Residents of Magam, Peth Kanihama, Chaira, Nupora , Sanoor Kali Pora, Kanigund, Aarizal, Beerwah, Kawoosa, Ariwah and other villages of district said that the illegal activity was being carried out “under the nose of the authorities”.
“The mafia usually operates at night and there is no check on it. Scores of men from my village are involved in this illegal activity,” said Mushtaq Ahmad Dar, a Peth Kanihama resident.
He said that the authorities, many a time, caught these extractors red-handed. “But after paying a minimal fine, these extractors were let go,” he added.

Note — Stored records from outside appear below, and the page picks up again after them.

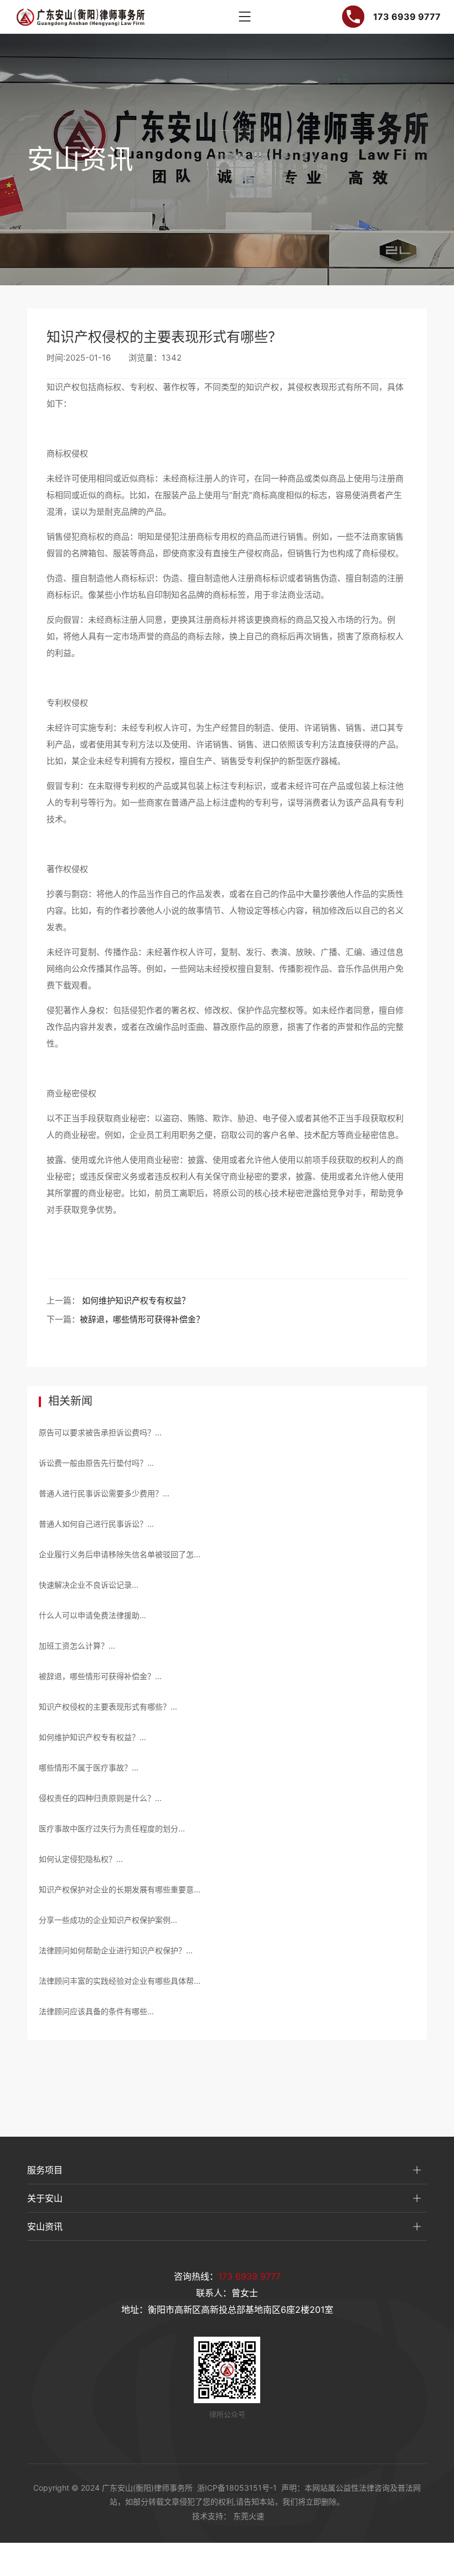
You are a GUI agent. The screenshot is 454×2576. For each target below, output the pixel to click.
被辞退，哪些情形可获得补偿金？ (142, 1319)
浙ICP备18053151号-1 (237, 2487)
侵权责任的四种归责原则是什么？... (100, 1798)
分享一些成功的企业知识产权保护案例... (108, 1920)
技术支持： (211, 2516)
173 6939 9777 (249, 2276)
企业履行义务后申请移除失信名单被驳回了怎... (119, 1554)
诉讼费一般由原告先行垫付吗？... (96, 1462)
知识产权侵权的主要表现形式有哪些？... (108, 1706)
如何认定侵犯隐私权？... (81, 1859)
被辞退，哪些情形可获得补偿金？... (100, 1676)
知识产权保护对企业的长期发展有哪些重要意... (119, 1889)
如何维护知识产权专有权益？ (136, 1300)
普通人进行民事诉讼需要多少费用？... (104, 1493)
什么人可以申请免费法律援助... (92, 1615)
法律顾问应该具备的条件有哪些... (96, 2011)
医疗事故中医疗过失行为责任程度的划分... (112, 1828)
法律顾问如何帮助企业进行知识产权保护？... (116, 1950)
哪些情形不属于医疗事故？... (88, 1767)
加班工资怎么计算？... (77, 1645)
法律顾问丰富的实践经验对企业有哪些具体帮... (119, 1980)
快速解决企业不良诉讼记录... (88, 1584)
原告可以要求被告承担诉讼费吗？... (100, 1432)
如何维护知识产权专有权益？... (92, 1737)
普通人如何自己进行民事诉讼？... (96, 1523)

The locals in these areas feel threatened by the presence of dozens of tipper as well as tractor drivers. “Dozens of tippers and tractors venture into the Nalla Feroz Pora and Nalla Sukhnag every day. This assembly of drivers and the distributors is taking shape of a mafia now,” they added.
“If we confront them, they will beat or even kill us” another resident from Peth Makhama area said.
Besides this, the illegal extraction of sand has taken toll on the ecology and the structure of the rivulets. It has led to deepening of river bed and at many places; continuous digging has resulted in creation of deep pits.
Experts said that it adversely affects the irrigation system besides causing irreparable damage to the ecosystem of these rivulets.
The consequences include depletion of groundwater and damage to farmland, they said.
It is also detrimental to extract sand in the months from March to May and October to December as these months are breeding season for the fish, experts maintained.
They said that extraction of sand in these months should be discouraged.
Station House Officer (SHO) Magam, Mohammad Akbar said police was “doing its job” against the illegal extractors.
“We caught several sand extractors from Sukhnag Nalla and handed them over to Geology and Mining Department. They were fined and released later on,” he said.
Assistant executive engineer of Irrigation and Flood Control Department, Narbal, Ghulam Nabi Bhat, expressed helplessness saying they have been outnumbered by the sand extractors. “Our employee strength is less, so police has to play a more active role,” he added.
The authorities at Geology and Mining Department acknowledged that illegal extraction of sand and boulders was rampant across these rivulets. “The fine against this illegal activity is minimal. If anyone is caught, he pays the fine and is released,” district officer, Budgam, Mohammad Nadeem, told Kashmir Reader.
“I have never got any application for legal extraction of sand and boulders. They do it illegally,” he said.
He said that they have to pay Rs 17 per ton plus a Challan fee to legalise the sand extraction. “This procedure is applicable only if a no-objection certificate is issued by Fisheries and Irrigation & Flood Control departments,” he added.